** What is expected **
The answer is a single figure: how many lines below contain the word "Given".

(Saved data entries)
[Start of section]

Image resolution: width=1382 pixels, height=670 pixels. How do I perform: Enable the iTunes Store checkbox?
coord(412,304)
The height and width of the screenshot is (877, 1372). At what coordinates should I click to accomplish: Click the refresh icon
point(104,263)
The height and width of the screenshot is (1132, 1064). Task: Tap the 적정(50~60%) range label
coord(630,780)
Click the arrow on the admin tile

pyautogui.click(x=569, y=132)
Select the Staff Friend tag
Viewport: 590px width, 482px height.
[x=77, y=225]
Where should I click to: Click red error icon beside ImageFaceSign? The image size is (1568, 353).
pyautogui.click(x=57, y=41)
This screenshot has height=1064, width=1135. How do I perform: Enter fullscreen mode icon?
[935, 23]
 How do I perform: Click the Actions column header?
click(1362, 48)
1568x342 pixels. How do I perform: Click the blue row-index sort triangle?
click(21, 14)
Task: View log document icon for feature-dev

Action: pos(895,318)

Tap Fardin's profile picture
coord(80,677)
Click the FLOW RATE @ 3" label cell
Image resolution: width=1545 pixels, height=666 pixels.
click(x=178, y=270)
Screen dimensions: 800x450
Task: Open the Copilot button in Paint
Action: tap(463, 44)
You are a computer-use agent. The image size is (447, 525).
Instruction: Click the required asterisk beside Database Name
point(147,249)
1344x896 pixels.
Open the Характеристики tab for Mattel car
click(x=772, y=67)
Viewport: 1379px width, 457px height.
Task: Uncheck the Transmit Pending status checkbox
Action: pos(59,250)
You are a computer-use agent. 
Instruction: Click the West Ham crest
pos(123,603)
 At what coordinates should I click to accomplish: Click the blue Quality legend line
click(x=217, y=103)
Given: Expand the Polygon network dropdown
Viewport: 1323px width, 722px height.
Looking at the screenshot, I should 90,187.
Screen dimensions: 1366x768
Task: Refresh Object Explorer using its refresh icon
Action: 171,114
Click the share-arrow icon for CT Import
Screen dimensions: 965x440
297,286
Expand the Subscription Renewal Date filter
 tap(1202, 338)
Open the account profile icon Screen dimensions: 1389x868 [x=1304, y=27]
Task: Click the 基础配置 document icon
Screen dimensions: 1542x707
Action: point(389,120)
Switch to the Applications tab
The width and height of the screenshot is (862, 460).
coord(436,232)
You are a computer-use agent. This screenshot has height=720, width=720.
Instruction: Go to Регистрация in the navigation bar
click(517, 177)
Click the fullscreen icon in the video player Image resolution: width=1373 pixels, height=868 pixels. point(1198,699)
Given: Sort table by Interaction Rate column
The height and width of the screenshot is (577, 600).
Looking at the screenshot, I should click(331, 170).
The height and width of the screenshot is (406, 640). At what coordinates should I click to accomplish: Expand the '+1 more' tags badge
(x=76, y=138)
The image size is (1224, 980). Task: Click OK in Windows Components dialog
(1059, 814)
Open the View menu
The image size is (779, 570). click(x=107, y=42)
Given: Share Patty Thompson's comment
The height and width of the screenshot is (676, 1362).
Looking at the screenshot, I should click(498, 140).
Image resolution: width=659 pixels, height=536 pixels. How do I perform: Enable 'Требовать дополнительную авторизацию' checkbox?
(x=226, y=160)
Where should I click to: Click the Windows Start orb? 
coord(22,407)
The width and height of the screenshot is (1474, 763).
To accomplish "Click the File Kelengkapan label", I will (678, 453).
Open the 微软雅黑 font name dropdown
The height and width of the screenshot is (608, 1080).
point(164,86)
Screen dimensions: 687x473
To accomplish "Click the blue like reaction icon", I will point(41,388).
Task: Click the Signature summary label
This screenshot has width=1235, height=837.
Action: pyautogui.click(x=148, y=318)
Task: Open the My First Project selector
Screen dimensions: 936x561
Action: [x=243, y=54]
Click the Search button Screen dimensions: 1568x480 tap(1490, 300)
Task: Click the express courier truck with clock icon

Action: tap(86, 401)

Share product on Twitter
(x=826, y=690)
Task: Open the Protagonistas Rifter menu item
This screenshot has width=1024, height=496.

[End of section]

** Output **
3